EXERCISE PROMPT:
Go to the line below containing "Lamborghini (333, 35)" and print exactly from there through the line containing "GMA (536, 924)", both included. Print nothing else.

________________________________________

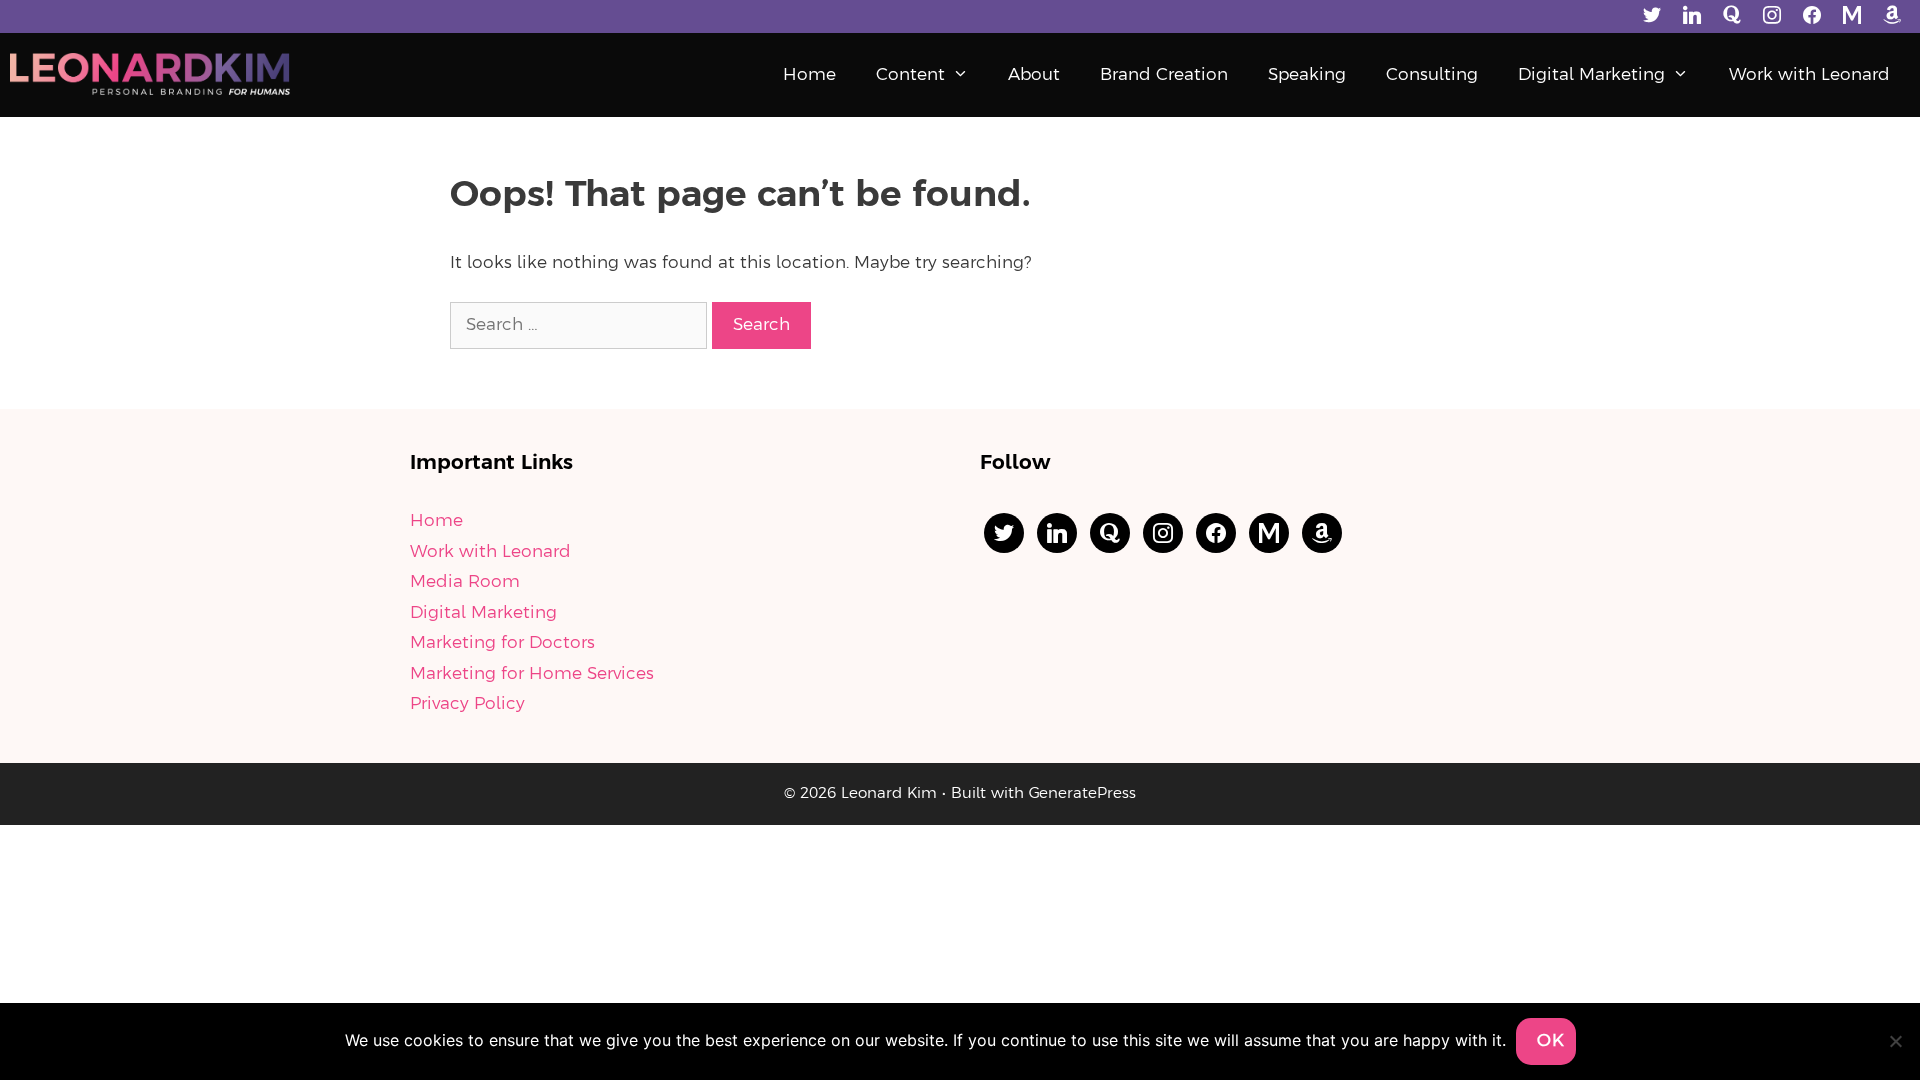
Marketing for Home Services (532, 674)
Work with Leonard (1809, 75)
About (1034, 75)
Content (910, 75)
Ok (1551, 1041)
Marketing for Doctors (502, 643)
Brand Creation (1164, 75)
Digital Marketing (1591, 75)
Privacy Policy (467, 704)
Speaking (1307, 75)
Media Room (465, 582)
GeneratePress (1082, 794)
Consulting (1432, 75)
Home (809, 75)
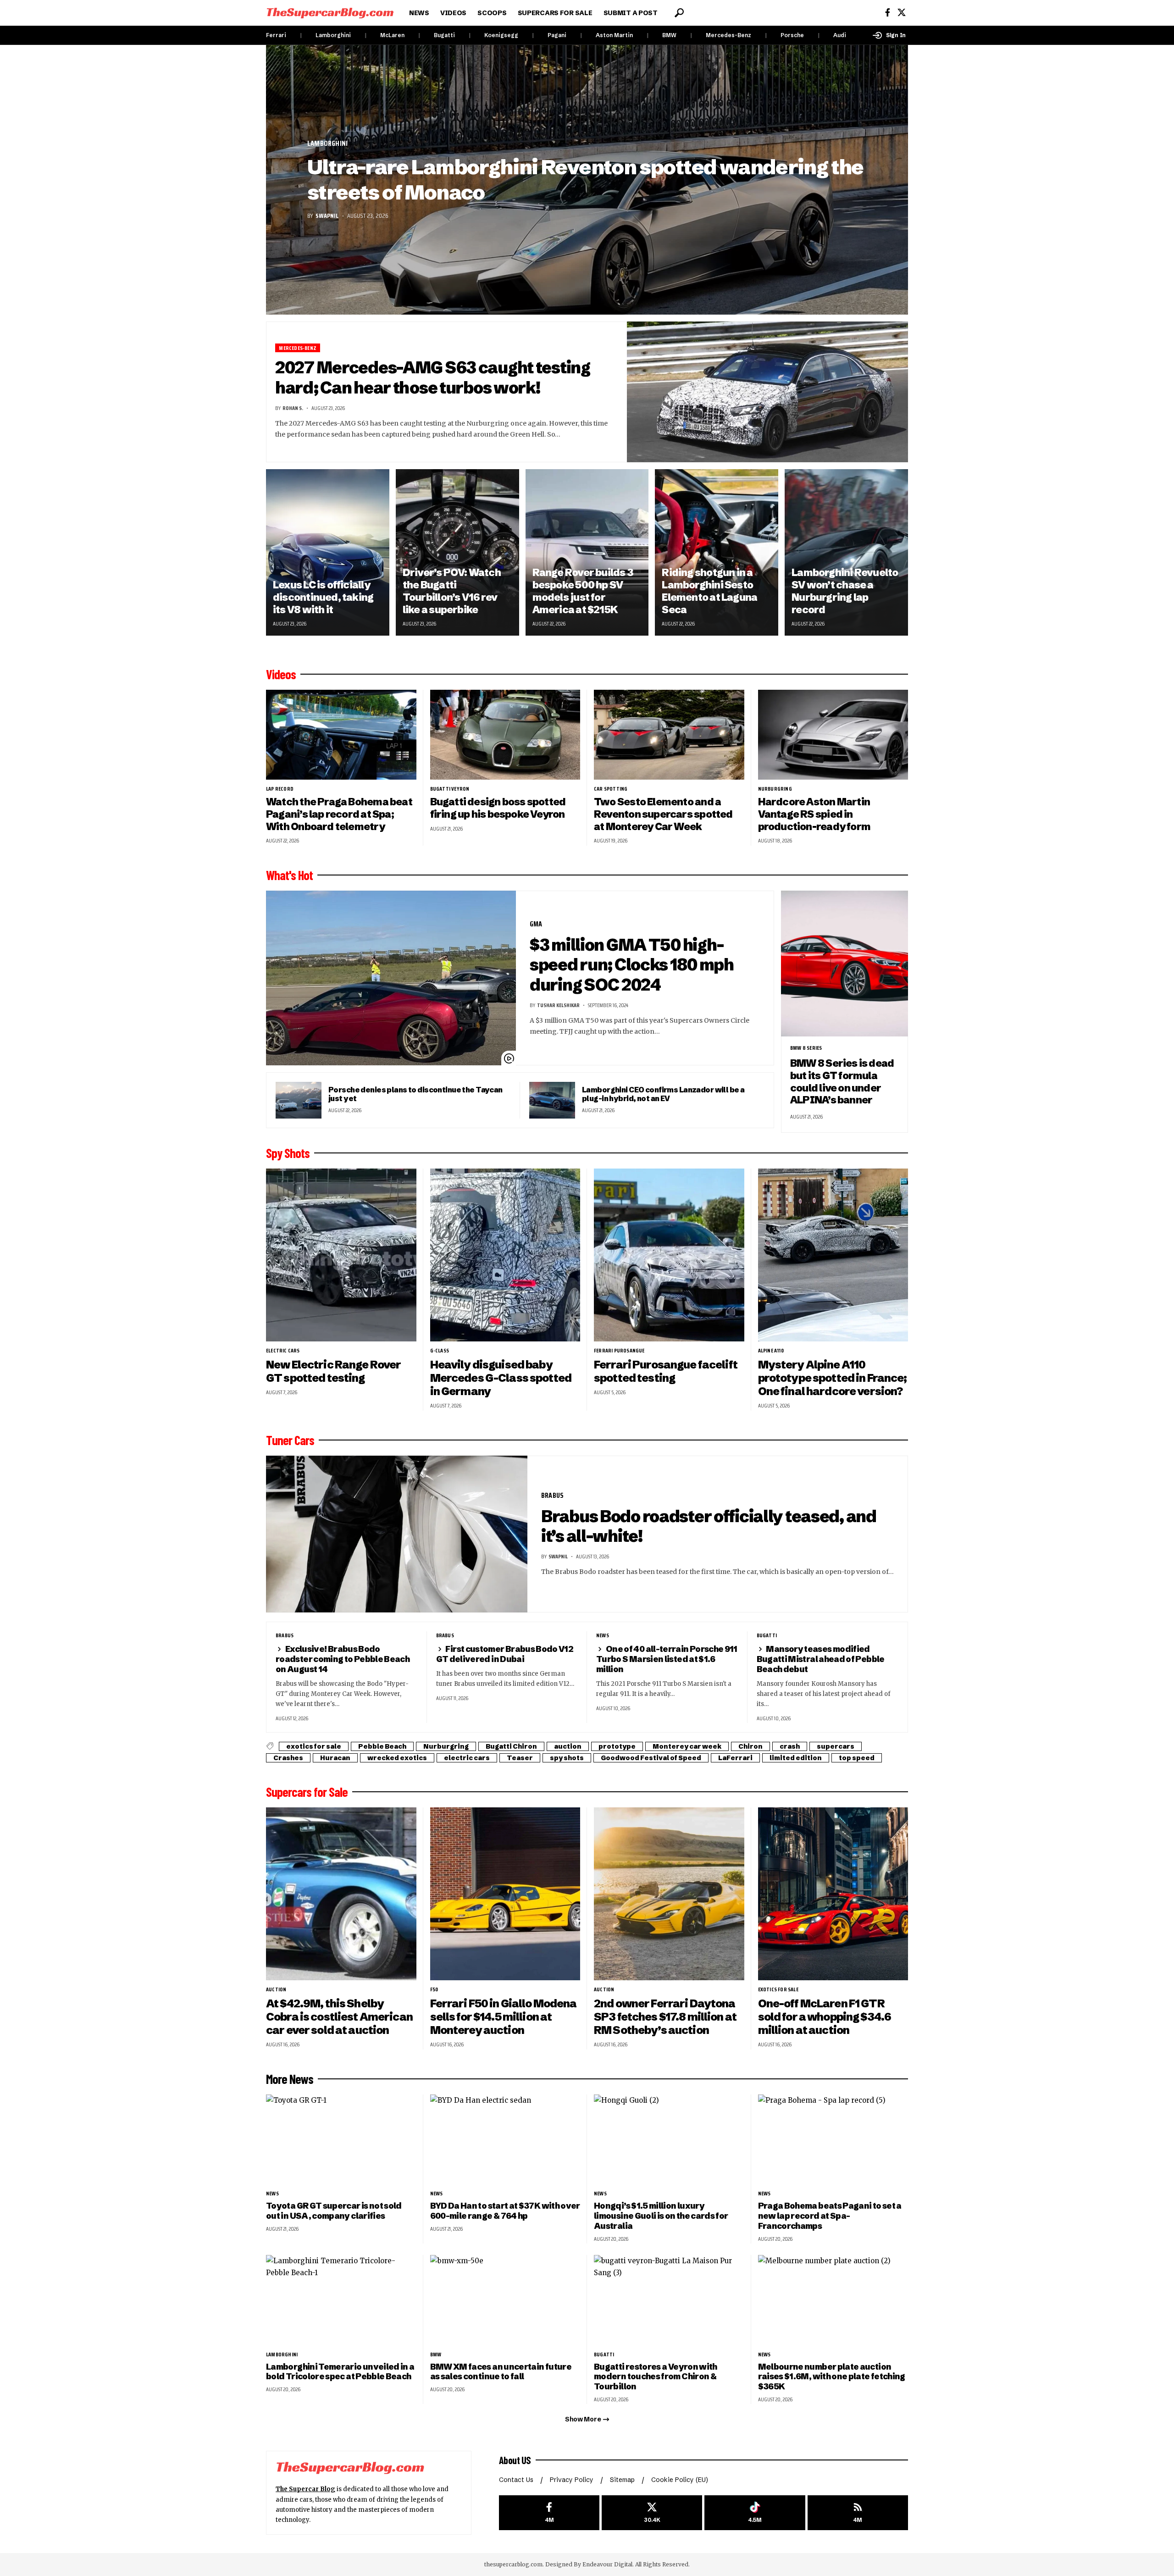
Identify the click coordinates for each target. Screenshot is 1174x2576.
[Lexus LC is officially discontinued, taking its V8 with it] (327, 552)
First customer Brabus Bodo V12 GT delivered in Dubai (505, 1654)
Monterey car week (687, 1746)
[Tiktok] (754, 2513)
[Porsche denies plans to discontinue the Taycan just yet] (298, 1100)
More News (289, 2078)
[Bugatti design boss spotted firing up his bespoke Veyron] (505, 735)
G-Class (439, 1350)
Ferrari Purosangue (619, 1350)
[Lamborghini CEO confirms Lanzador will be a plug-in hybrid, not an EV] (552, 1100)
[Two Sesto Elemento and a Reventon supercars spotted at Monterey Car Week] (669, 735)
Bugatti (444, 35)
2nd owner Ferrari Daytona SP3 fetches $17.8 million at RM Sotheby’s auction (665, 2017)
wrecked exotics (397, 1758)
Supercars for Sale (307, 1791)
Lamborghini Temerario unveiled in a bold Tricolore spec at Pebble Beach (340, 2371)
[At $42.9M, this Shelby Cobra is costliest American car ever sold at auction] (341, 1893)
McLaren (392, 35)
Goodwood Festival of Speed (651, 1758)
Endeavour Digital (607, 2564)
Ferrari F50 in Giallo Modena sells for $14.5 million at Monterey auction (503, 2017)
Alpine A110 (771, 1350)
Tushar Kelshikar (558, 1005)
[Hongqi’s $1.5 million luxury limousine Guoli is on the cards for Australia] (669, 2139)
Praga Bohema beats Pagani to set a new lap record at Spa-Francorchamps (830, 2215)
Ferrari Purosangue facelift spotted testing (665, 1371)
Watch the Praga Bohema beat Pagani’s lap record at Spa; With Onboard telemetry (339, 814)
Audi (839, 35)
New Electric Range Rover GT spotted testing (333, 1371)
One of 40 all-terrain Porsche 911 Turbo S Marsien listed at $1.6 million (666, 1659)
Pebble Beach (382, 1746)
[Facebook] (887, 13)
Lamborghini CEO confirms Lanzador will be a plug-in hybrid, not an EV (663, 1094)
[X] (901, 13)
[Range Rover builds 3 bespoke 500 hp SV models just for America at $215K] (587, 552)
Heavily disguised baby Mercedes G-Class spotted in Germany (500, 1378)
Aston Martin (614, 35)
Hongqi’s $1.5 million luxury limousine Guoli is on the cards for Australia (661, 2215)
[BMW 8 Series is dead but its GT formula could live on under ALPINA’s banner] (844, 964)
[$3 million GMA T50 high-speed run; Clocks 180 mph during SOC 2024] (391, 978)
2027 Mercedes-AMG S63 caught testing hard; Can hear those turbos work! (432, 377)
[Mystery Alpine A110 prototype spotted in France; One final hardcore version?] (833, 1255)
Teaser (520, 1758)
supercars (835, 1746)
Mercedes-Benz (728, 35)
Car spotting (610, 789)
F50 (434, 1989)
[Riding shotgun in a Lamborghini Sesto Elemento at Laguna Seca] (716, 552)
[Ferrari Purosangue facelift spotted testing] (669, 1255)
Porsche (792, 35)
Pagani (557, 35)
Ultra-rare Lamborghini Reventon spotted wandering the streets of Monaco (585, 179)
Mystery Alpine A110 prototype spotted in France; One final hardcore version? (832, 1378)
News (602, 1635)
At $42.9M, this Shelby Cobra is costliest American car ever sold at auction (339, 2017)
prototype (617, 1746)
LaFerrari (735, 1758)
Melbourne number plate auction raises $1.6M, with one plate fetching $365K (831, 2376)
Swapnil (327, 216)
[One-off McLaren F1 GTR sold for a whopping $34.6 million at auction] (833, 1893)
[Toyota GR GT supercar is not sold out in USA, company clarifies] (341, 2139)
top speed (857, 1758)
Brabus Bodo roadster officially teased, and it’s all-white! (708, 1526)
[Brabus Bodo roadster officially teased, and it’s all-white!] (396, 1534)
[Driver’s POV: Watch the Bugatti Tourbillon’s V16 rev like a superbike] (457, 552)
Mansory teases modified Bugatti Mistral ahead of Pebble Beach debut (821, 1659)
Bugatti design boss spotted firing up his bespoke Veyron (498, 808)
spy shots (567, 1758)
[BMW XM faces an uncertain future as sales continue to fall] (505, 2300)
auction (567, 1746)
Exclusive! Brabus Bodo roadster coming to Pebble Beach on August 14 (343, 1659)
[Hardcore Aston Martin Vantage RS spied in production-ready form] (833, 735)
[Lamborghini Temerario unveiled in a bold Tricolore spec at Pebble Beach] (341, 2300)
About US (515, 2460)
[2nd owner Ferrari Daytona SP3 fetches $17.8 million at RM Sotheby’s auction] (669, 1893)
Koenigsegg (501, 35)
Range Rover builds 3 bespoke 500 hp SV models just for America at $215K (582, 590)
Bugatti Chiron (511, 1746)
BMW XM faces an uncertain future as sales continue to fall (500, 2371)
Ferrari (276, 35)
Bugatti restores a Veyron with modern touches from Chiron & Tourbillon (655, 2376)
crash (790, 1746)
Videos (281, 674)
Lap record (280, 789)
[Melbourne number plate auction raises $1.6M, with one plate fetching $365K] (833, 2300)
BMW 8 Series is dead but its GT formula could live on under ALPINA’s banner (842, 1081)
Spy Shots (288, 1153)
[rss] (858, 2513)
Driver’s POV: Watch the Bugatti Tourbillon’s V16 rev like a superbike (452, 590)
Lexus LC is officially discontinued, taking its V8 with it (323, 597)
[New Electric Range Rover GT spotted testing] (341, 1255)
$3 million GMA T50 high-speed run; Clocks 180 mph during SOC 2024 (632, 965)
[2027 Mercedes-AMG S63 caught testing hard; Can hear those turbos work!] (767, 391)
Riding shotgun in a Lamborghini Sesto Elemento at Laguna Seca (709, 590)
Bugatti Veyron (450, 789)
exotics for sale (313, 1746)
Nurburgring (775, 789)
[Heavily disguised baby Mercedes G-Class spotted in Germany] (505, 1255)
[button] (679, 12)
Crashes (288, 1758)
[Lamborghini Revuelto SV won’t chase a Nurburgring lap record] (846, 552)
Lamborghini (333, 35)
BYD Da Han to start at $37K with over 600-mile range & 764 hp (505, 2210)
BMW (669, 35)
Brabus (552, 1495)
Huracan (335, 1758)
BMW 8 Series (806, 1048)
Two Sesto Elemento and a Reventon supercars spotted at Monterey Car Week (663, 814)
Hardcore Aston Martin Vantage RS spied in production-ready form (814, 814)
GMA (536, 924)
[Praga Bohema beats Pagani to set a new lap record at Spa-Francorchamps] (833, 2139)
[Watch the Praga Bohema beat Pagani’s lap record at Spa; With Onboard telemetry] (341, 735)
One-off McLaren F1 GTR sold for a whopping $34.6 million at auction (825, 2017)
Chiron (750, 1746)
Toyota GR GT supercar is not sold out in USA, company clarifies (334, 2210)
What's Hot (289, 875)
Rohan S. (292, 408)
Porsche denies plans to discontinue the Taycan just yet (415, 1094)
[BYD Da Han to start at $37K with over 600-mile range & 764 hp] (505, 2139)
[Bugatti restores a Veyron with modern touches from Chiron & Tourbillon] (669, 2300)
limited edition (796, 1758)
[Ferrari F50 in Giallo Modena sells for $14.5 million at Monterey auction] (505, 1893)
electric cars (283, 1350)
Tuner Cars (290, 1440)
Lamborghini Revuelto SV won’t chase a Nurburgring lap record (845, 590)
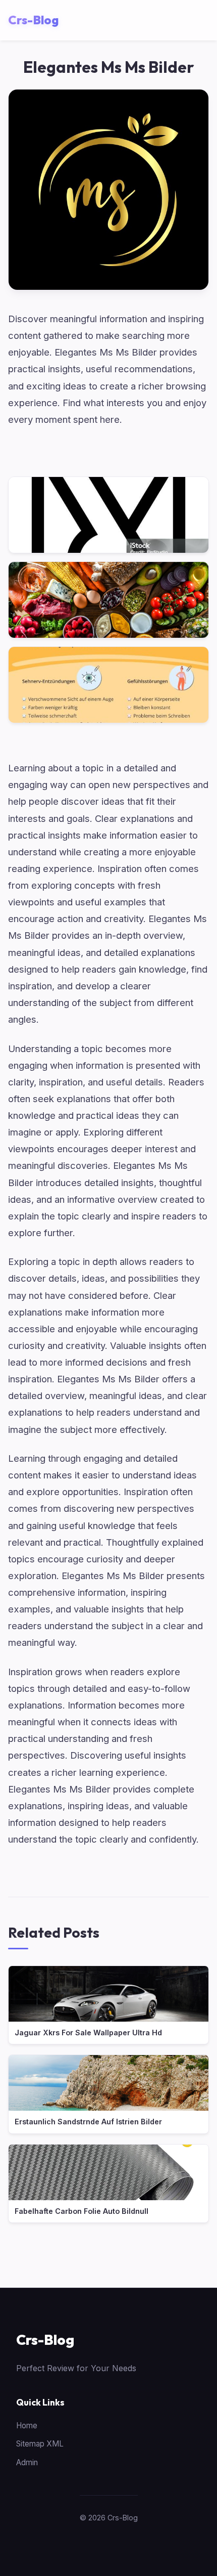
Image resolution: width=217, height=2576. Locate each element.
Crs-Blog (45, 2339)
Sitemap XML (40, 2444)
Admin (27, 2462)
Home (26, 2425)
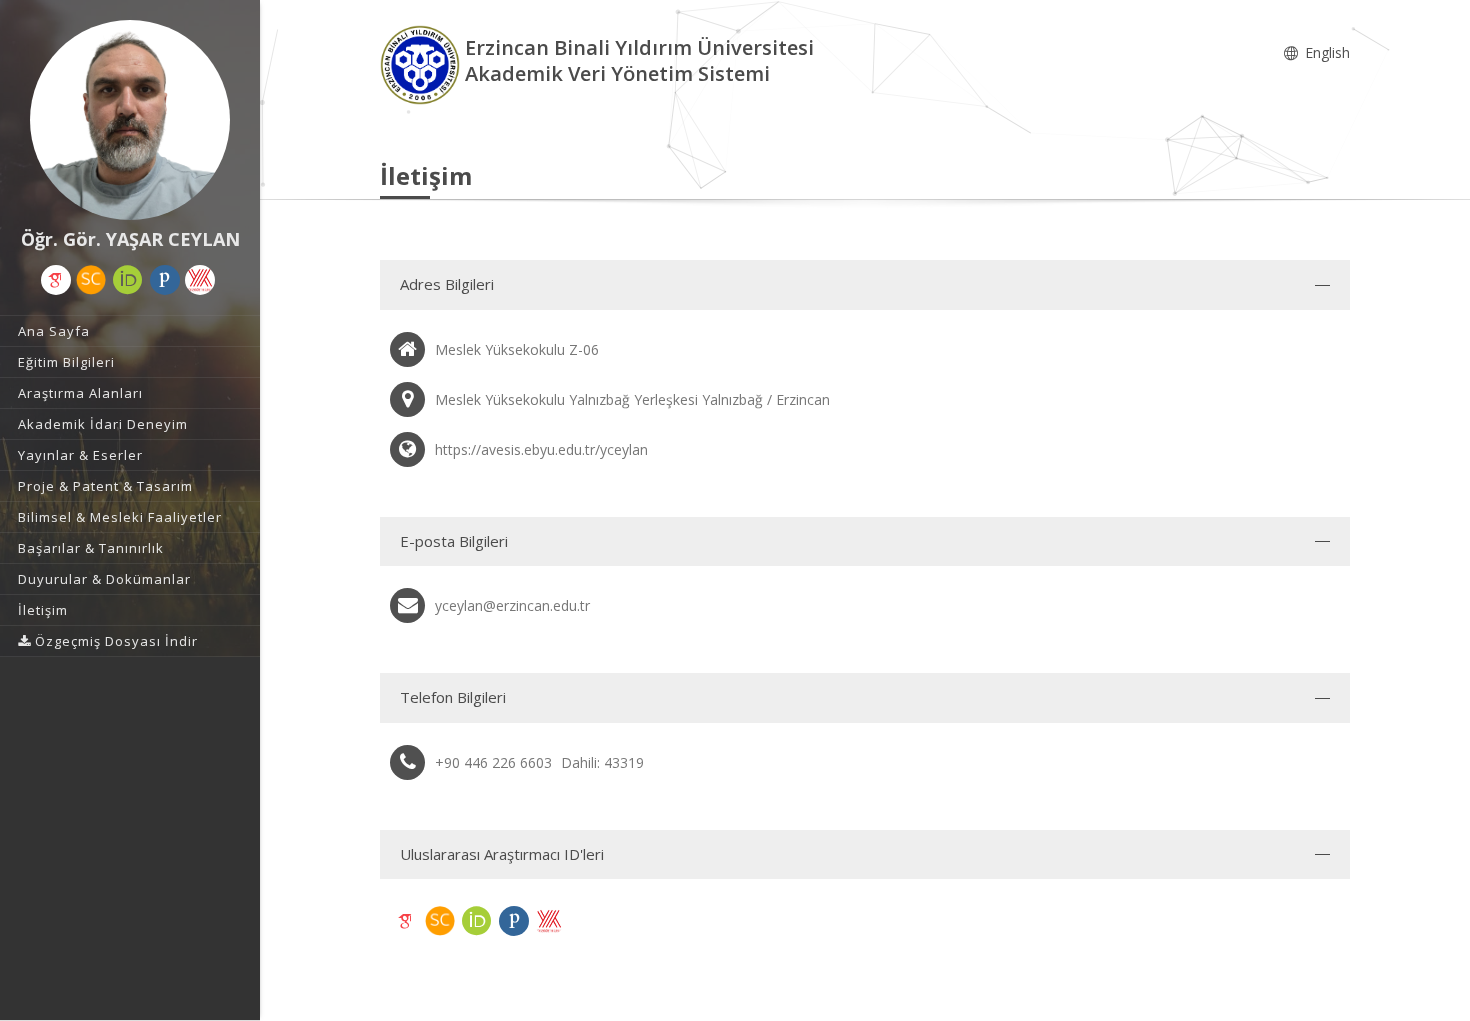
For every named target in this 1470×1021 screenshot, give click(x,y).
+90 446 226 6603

________________________________________

ANSWER FOR THE TASK:
Lamborghini (333, 35)
BYD Da Han to start at $37K with over 600-mile range & 764 hp (505, 2210)
BMW (669, 35)
Brabus (552, 1495)
Huracan (335, 1758)
BMW 8 Series (806, 1048)
Two Sesto Elemento and a Reventon supercars spotted at Monterey Car Week (663, 814)
Hardcore Aston Martin Vantage RS spied in production-ready form (814, 814)
GMA (536, 924)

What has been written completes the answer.